IPOL.ID – Dalam menentukan lokasi instalasi nuklir diperlukan berbagai macam pertimbangan termasuk diantaranya adalah penilaian potensi bahaya pada lokasi yang dipilih. Salah satunya adalah penilaian potensi bahaya gelombang seismik dan pergerakan sesar atau patahan bumi. Pengetahuan tentang hal tersebut akan meningkatan keselamatan dan meminimalisir bahaya eksternal pada sebuah instalasi nuklir.
“Indonesia telah melakukan penilaian dan pertimbangan lokasi atau tapak dalam waktu yang lama. Kita melakukan penilaian untuk menemukan lokasi yang cocok untuk pembangkit tenaga nuklir, diantaranya di Bangka dan di Kalimantan,” ujar Sudi Arianto selaku perwakilan dari Badan Riset dan Inovasi Nasional (BRIN) dalam kegiatan workshop “Seismic and Fault Displacement Hazard’s Assessment for the Safety of Nuclear Installations” di Gedung 125, Kawasan Sains dan Teknologi (KST) B.J. Habibie Serpong, Tengerang Selatan, baru-baru ini.
Sudi menyampaikan bahwa Indonesia adalah negara yang dilewati oleh ring of the fire dimana banyak terdapat gunung berapi aktif, sehingga cukup sulit untuk meyakinkan bahwa Indonesia dapat membangun dan mengoperasikan Pembangkit Listrik Tenaga Nuklir (PLTN). “Oleh karenanya sangat penting bagi kami untuk mengetahui informasi kondisi seismic (gempa) dan patahan,” katanya dilansir dari siaran pers BRIN.
Workshop yang diselanggarakan BRIN bersama International Atomic Energy Agency (IAEA) ini akan dilaksanakan dari tanggal 27 hingga 31 Maret 2023. “Tujuannya untuk meningkatkan pengetahuan dan bertukar pengalaman mengenai keselamatan dan keamanan dalam instalasi pembangkit tenaga nuklir, terutama dalam penilaian lokasi dan potensi bahayanya,” tambah Sudi.
Technical Officer of IAEA, Hyun Woo Lee menyampaikan bahwa kegiatan ini akan membahas kasus-kasus internasional dan persiapan dalam membangun Nuclear Power Plant (NPP). “Kami akan lebih fokus dengan standarisasi IAEA dan juga mempelajari serta berdiskusi mengenai kasus-kasus internasional.

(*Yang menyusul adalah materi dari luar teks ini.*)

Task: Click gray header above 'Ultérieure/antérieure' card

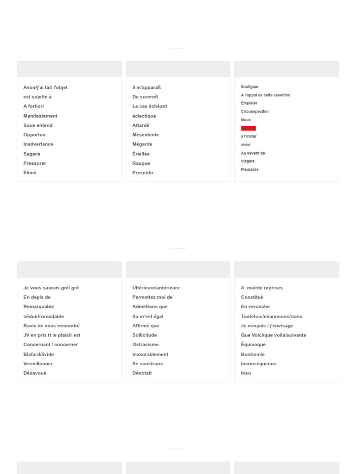Action: (x=178, y=270)
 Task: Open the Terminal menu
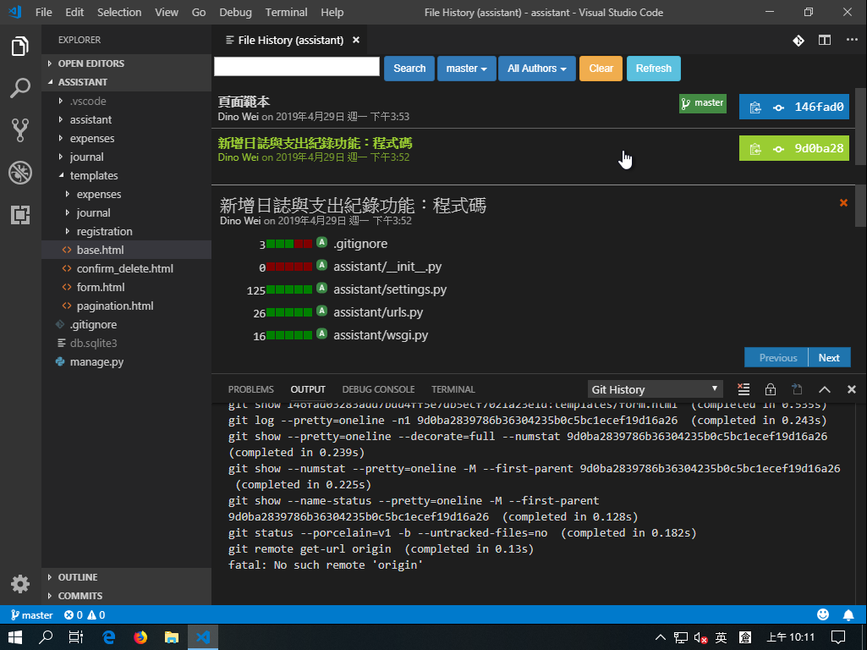pyautogui.click(x=286, y=12)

Terutama mengenai kesalahan-kesalahan eksternal yang penting sebagai pembelajaran dan persiapan sebuah instalasi nuklir,” ungkapnya.
Selain itu Lee juga menyebutkan akan membahas tentang keselamatan instalasi nuklir, bahaya seismik dan patahan pergerakan bumi, program nuklir nasional dan kondisi terkini, serta masalah yang dihadapi di Indonesia. “Kami siap membantu di segala aspek dalam hal evaluasi dan review keselamatan dan perlindungan instalasi nuklir terhadap sumber-sumber eksternal, seperti bencana alam, serta penggunaan alarm yang memberitahukan info apabila ada gempa atau bencana alam,” terang Lee.

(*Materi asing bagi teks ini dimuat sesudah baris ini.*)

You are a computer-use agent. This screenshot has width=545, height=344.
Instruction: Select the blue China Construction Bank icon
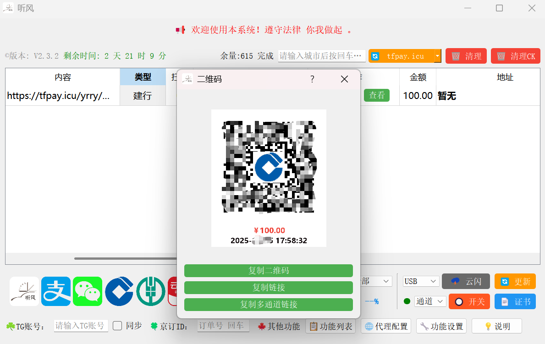pyautogui.click(x=119, y=291)
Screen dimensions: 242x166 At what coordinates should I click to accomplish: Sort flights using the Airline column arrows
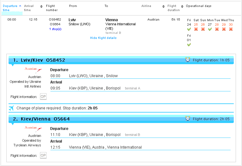163,6
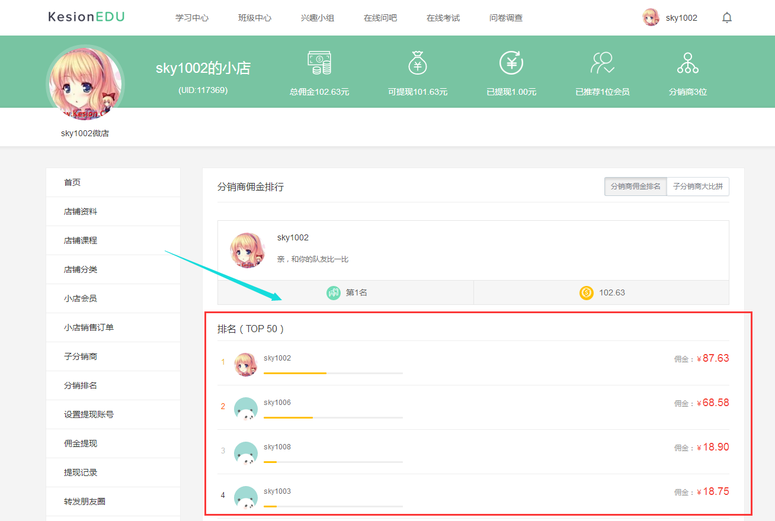Click sky1002's commission progress bar
This screenshot has width=775, height=521.
pos(333,373)
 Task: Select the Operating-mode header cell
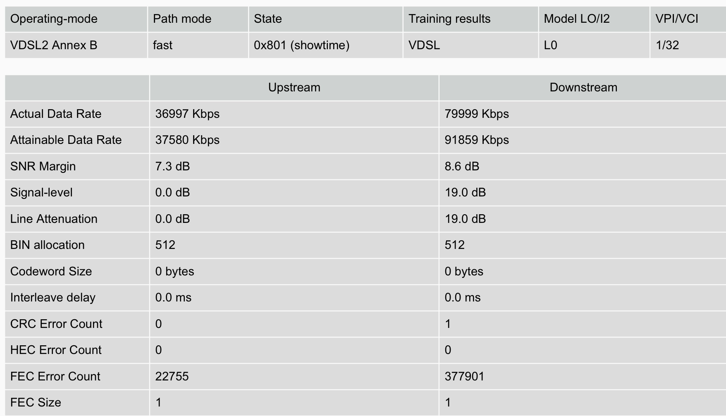76,19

Pada kesempatan ini, Direktur Kebijakan Pembangunan Lingkungan Hidup, Kemaritiman, Sumber Daya Alam, dan Ketenaganukliran – BRIN, Muhammad Abdul Kholiq menjelaskan status dan perkembangan saat ini dalam perencanaan pendirian instalasi tenaga nuklir di Indonesia. “Indonesia memiliki target Net-Zero Emission di tahun 2060. Diperkirakan konsumsi energi di tahun 2060 akan mencapai 1830 Twh yang didominasi oleh industri dan transportasi. Energi nuklir perlu dipercepat untuk membantu memenuhi target-target yang telah dibuat,” ungkapnya.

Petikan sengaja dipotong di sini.